TRANSDERMAL ESTROGEN THERAPY FOR ADVANCED PROSTATE CANCER- FORWARD TO THE PAST?
Jeremy Ockrim*, El-Nasir Lalani, Marc E Laniado, Simon S Carter, Paul D Abel, London, UK

Introduction and Objectives:
Conventional androgen deprivation for advanced prostate cancer (CaP) is associated with significant morbidity. Evidence suggests estrogen therapy is equivalent to orchiectomy and maximal androgen blockade, but oral estrogens were abandoned because of cardiovascular toxicity. By contrast, recent data suggest parenteral estrogens reduce cardiovascular mortality by >90%. We report preliminary data on the effects of transdermal estradiol on hormones, PSA and quality of life (QoL) in men with advanced CaP.

Methods:
Twenty patients with locally advanced (n=10) or metastatic (n=10) CaP were enrolled. Six transdermal estradiol (7.8mg) patches were applied weekly for 8 weeks, and then adjusted to maintain castrate levels. Hormones, PSA and thrombophilic assays were performed before treatment and at regular intervals thereafter. Vascular flow studies, CT and isotope bone scanning, and bone densitometry were performed 6 monthly to monitor for thrombosis, disease progression and osteoporosis respectively. All patients completed the cancer and prostate specific QoL questionnaires.

Results:
Median follow up is currently 10 months (range 6 to 14).

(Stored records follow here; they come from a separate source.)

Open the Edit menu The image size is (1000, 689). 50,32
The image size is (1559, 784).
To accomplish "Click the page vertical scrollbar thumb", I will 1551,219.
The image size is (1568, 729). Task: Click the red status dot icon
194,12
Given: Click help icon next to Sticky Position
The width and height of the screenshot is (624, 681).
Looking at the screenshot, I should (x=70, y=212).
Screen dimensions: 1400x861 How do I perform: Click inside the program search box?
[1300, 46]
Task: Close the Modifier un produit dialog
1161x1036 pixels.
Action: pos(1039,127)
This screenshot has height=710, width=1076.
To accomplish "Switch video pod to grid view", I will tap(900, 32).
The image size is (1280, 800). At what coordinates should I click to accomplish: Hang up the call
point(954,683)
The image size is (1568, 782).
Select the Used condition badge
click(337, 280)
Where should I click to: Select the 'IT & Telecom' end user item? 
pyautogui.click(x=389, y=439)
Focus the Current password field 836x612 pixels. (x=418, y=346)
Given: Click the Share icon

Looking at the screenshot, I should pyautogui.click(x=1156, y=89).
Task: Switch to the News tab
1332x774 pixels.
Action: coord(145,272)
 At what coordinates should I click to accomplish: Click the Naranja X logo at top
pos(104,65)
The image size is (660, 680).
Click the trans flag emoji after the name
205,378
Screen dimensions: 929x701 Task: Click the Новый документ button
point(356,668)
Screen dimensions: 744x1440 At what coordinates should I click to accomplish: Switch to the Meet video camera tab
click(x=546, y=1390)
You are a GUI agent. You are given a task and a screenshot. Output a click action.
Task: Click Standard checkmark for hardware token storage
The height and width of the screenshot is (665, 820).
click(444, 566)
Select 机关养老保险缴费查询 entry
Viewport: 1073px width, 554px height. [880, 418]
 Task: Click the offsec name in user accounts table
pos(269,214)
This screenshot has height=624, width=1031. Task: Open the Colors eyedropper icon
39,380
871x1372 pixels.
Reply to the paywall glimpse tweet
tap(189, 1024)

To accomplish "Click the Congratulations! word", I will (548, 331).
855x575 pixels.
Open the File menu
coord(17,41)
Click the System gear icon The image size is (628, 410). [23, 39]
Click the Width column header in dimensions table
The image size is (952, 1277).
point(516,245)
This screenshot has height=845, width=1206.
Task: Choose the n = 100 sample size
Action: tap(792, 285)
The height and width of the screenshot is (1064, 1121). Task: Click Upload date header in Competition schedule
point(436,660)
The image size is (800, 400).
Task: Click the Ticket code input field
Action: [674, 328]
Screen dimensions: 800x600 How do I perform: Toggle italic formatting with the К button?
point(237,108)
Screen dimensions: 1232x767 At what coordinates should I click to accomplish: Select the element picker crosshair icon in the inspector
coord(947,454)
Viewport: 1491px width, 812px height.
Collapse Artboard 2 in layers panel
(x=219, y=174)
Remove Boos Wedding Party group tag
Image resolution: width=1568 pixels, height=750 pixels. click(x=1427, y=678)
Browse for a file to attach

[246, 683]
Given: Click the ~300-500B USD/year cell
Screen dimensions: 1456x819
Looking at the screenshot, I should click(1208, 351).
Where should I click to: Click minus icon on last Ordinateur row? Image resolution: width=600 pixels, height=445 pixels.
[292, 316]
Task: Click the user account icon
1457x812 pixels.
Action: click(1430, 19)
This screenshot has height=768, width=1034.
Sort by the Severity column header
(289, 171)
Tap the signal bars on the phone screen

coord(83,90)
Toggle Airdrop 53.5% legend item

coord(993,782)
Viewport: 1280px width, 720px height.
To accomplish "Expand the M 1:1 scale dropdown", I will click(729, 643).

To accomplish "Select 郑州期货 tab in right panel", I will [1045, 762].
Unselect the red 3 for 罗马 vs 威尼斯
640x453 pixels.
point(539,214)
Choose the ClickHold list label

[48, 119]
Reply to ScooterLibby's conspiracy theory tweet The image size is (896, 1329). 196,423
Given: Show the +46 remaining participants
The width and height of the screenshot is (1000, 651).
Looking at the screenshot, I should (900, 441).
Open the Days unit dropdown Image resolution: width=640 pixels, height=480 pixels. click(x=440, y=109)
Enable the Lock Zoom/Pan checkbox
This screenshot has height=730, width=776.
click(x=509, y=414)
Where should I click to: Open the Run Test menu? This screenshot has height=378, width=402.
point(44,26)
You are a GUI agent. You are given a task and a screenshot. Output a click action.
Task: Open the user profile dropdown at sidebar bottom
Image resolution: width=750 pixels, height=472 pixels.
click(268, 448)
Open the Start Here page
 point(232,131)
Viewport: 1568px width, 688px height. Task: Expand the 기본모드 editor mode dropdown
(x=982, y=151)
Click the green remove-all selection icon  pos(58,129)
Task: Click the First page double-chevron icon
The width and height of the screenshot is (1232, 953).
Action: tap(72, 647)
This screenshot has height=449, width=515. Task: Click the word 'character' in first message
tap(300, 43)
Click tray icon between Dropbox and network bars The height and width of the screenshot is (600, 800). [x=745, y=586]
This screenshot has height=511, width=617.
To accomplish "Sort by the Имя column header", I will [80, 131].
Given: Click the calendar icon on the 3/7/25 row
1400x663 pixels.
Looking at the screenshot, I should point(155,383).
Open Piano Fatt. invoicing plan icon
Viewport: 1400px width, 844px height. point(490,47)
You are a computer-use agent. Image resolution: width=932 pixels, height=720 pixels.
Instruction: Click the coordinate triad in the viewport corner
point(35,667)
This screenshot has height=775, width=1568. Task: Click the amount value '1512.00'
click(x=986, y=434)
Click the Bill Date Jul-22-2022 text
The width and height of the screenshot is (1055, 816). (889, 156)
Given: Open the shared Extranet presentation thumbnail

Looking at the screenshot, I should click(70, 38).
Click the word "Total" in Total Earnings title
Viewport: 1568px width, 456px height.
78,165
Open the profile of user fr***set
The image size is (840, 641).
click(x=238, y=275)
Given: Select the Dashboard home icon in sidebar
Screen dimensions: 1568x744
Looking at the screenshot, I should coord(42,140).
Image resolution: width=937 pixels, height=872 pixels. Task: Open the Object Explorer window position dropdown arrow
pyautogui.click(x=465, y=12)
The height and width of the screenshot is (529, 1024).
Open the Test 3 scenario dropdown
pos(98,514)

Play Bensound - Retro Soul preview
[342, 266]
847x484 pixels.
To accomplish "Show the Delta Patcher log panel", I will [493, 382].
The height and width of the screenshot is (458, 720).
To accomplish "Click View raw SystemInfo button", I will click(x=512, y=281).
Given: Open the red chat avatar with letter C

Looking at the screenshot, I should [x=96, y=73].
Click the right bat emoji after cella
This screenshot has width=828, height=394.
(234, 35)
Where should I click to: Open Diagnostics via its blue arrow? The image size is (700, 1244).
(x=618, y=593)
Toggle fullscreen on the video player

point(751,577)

Patches were well tolerated. Estradiol levels greater than 1000pmol/l were achieved using 4 patches and even higher levels by increasing the number of patches. Both LH (<0.5units/l) and FSH (<1.7units/l) were suppressed. All patients reached castrate levels of testosterone (<3nmol/l) within 3 weeks and had biochemical evidence of disease regression with an average reduction in PSA of 95.1% (range 84.2-99.8%). One patient has biochemical relapse at 14 months. No cardiovascular or vascular flow (thromboembolic) complications have occurred and clotting times have not been extended. Early data show bone density is maintained. Mild (grade I) or moderate (grade II) gynecomastia occurred in 70% of patients, but no patient had hot flushes. All other functional and symptomatic QoL domains improved or stabilized.

Conclusions:
Transdermal estrogens are an effective treatment for advanced CaP, producing castrate levels of testosterone and objective clinical response. They are acceptable to patients with minimal morbidity (gynecomastia). Transdermal estrogen therapy costs less than one-tenth of LHRH agonists, potentially saving over $100,000,000 annually in the USA. Randomised trials are warranted to determine the place of parenteral (transdermal) estrogens in the management of CaP.